GOUVERNEMENT : L’INCONSÉQUENCE INDÉPENDANTISTE

Mercredi, après trois mois de soi-disant « discussions », les indépendantistes ont, à nouveau, été incapables de se mettre d’accord pour élire un président. Cela arrivera peut être un jour, mais la majorité indépendantiste, pour la première fois au pouvoir Exécutif, commence son mandat par une véritable « mascarade » -le mot est de Yoann Lecourieux-, qui ne fait que confirmer que cette institution doit être réformée au plus vite.

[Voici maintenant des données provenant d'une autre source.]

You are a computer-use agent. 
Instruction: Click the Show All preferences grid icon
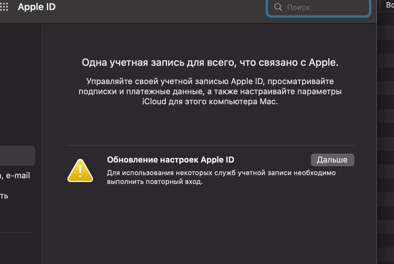4,7
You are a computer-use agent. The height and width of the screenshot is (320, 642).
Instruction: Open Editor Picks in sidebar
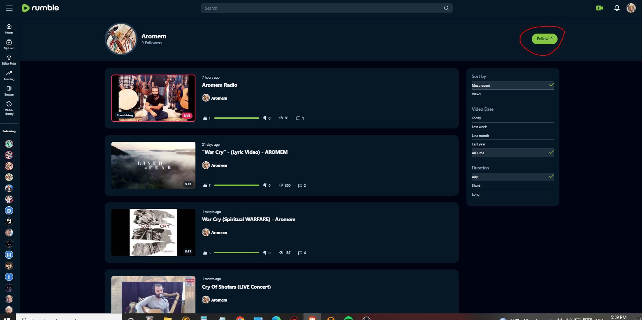(9, 59)
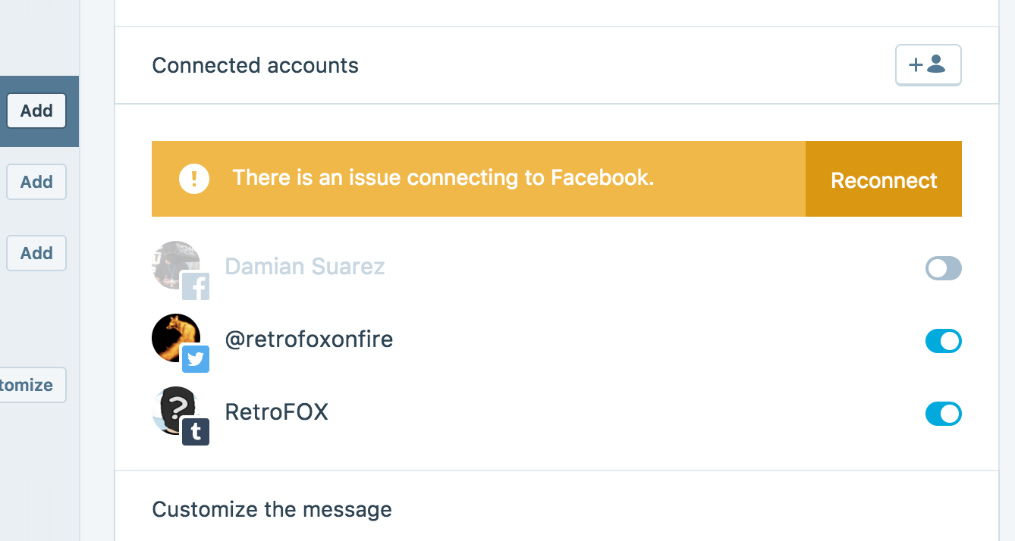Select the RetroFOX account name
This screenshot has width=1015, height=541.
(276, 412)
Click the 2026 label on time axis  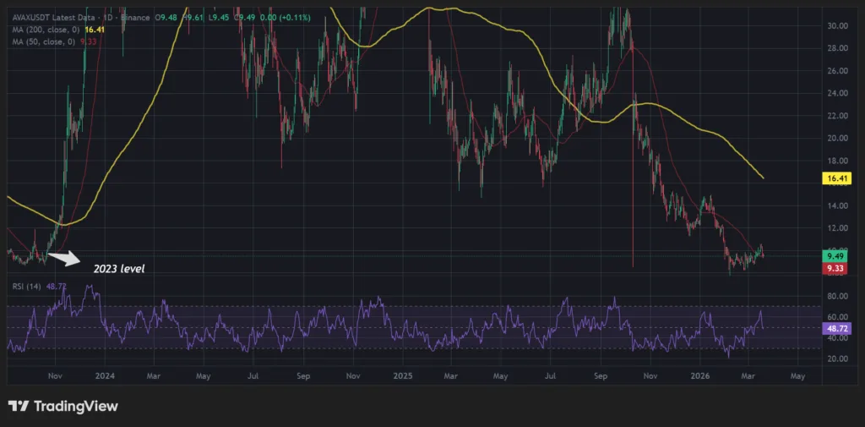pyautogui.click(x=701, y=374)
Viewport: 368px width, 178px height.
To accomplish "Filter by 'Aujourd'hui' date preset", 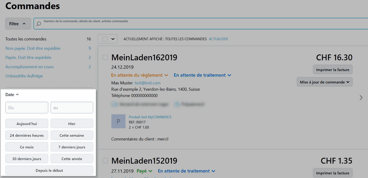I will click(x=27, y=124).
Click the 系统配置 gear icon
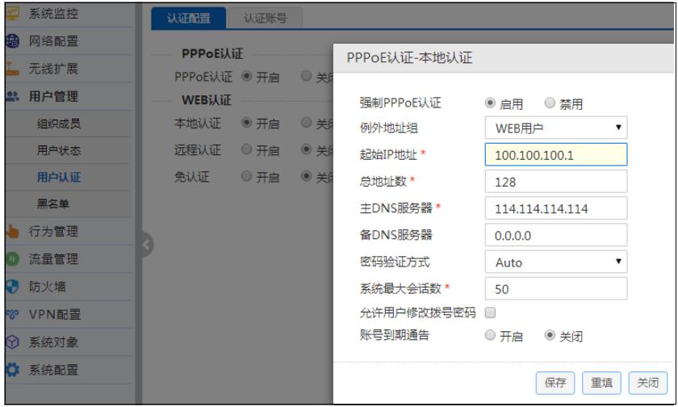Viewport: 678px width, 407px height. 12,370
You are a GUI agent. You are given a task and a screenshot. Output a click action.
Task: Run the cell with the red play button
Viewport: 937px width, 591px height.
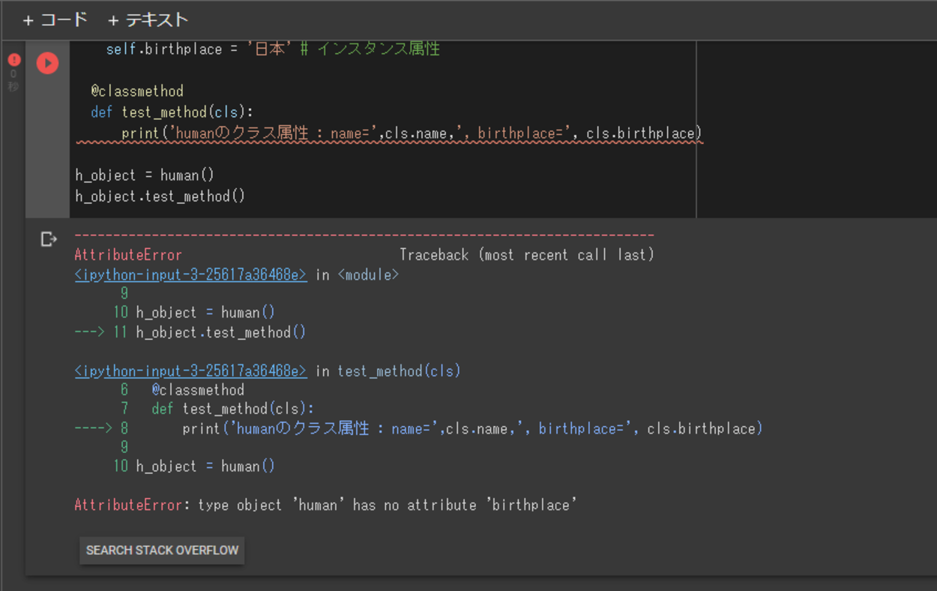pyautogui.click(x=47, y=63)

AVOIR LA MAJORITÉ DANS L’INSTITUTION ET … BOYCOTTER SA MISE EN PLACE
Cette fois, on en est même au boycott ! Hier, les élus Uni-Palika n’ont pas daigné répondre à la convocation du Haut Commissaire pour tenter, une fois encore, de mettre en place le gouvernement calédonien. C’est le monde à l’envers.

Cette absence aurait été compréhensible, mais pas excusable, de la part des loyalistes. Ceux-ci estiment en effet que la majorité gouvernementale ne reflète pas le pays démocratique réel, qui est majoritairement loyaliste. Mais pas de la part des indépendantistes pour des raisons évidentes.

QUI PEUT DONNER DES LEÇONS DE COLLÉGIALITÉ ?
Un des motifs de la quasi-censure du gouvernement Santa était, entre autres, une prétendue absence de collégialité. Mais ceux-là même qui étaient les accusateurs sont incapables de se réunir … pour procéder à un vote qui les concerne.

On a peine à imaginer ce à quoi correspond, dans leur esprit, cette fameuse collégialité …

« QU’ILS ARRÊTENT DE MENTIR »
La fracture est désormais publique entre les deux grands partis indépendantistes. Pour l’Union Calédonienne, tout cela n’est pas autrement préoccupant. Il faut donner du temps au temps, pour reprendre la fameuse phrase de François Mitterrand. Et d’indiquer que les discussions se poursuivent et qu’une réunion des instances est à nouveau prévue le 19 mai.

C’est tout le contraire que déclarait Louis Mapou, apparemment excédé, sur les ondes de RRB. « Depuis la convention (du FLNKS -Ndlr) nous attendons l’Union Calédonienne (…) Faut qu’ils arrêtent de mentir, on discute pas ! » Le Palika veut également rappeler que l’UC n’est pas le seul « moteur » de la revendication d’indépendance, soulignant son rôle actif depuis qu’il existe.

RÉUNION À PARIS SANS PRÉSIDENT DU NOUVEAU GOUVERNEMENT
On s’achemine donc vers un schéma assez invraisemblable : examiner, avec le gouvernement de la République, les conséquences du « oui » à une indépendance demandée par des partis qui se déchirent avant même de l’avoir obtenue, et en l’absence, par leur fait, d’une représentation d’un nouveau gouvernement local qu’ils ont eux-mêmes décidé, au sein duquel ils sont majoritaires.

Sauf surprise de dernière minute, et parce qu’une nouvelle réunion pour l’élection du successeur de Thierry Santa n’est pas prévue, c’est ce dernier qui y sera le représentant d’un Exécutif … tombé il y a trois mois.